§ WHAT IS REQUIRED
Reproduce the listing exactly, please, with every line intact.

§ PROVIDED DATA
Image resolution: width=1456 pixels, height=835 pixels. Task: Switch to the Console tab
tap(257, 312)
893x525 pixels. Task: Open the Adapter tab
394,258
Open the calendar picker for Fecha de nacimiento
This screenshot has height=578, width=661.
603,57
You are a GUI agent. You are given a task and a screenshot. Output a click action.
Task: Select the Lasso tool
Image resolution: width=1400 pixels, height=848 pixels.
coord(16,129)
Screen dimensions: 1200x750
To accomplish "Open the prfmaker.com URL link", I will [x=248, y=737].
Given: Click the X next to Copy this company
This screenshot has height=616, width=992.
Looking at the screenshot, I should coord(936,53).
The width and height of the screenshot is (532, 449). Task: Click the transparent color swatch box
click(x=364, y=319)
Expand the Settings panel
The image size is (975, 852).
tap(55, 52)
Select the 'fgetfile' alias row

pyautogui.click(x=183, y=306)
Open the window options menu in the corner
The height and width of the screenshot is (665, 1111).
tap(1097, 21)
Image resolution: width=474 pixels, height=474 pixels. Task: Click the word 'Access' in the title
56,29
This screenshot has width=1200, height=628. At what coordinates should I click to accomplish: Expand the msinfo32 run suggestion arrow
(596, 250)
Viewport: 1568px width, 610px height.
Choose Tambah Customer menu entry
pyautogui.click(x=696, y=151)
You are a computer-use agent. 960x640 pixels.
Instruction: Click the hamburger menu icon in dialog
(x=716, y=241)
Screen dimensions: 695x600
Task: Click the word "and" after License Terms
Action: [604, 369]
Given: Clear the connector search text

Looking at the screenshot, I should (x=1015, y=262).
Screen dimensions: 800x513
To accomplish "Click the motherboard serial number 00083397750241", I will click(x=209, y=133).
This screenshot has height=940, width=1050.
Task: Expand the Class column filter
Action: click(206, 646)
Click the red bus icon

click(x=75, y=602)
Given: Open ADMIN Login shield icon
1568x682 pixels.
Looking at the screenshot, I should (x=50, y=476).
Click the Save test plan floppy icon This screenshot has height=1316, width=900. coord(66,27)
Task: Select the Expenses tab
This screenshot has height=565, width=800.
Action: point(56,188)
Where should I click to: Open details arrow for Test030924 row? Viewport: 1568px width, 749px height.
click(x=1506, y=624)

§ TASK RESULT
Image resolution: width=1456 pixels, height=835 pixels. Task: Switch to the Console tab
tap(257, 312)
893x525 pixels. Task: Open the Adapter tab
394,258
Open the calendar picker for Fecha de nacimiento
This screenshot has height=578, width=661.
603,57
You are a GUI agent. You are given a task and a screenshot. Output a click action.
Task: Select the Lasso tool
Image resolution: width=1400 pixels, height=848 pixels.
coord(16,129)
Screen dimensions: 1200x750
To accomplish "Open the prfmaker.com URL link", I will [x=248, y=737].
Given: Click the X next to Copy this company
This screenshot has height=616, width=992.
Looking at the screenshot, I should coord(936,53).
The width and height of the screenshot is (532, 449). Task: Click the transparent color swatch box
click(x=364, y=319)
Expand the Settings panel
The image size is (975, 852).
tap(55, 52)
Select the 'fgetfile' alias row

pyautogui.click(x=183, y=306)
Open the window options menu in the corner
The height and width of the screenshot is (665, 1111).
tap(1097, 21)
Image resolution: width=474 pixels, height=474 pixels. Task: Click the word 'Access' in the title
56,29
This screenshot has width=1200, height=628. At what coordinates should I click to accomplish: Expand the msinfo32 run suggestion arrow
(596, 250)
Viewport: 1568px width, 610px height.
Choose Tambah Customer menu entry
pyautogui.click(x=696, y=151)
You are a computer-use agent. 960x640 pixels.
Instruction: Click the hamburger menu icon in dialog
(x=716, y=241)
Screen dimensions: 695x600
Task: Click the word "and" after License Terms
Action: [604, 369]
Given: Clear the connector search text

Looking at the screenshot, I should (x=1015, y=262).
Screen dimensions: 800x513
To accomplish "Click the motherboard serial number 00083397750241", I will click(x=209, y=133).
This screenshot has height=940, width=1050.
Task: Expand the Class column filter
Action: click(206, 646)
Click the red bus icon

click(x=75, y=602)
Given: Open ADMIN Login shield icon
1568x682 pixels.
Looking at the screenshot, I should (x=50, y=476).
Click the Save test plan floppy icon This screenshot has height=1316, width=900. coord(66,27)
Task: Select the Expenses tab
This screenshot has height=565, width=800.
Action: point(56,188)
Where should I click to: Open details arrow for Test030924 row? Viewport: 1568px width, 749px height.
click(x=1506, y=624)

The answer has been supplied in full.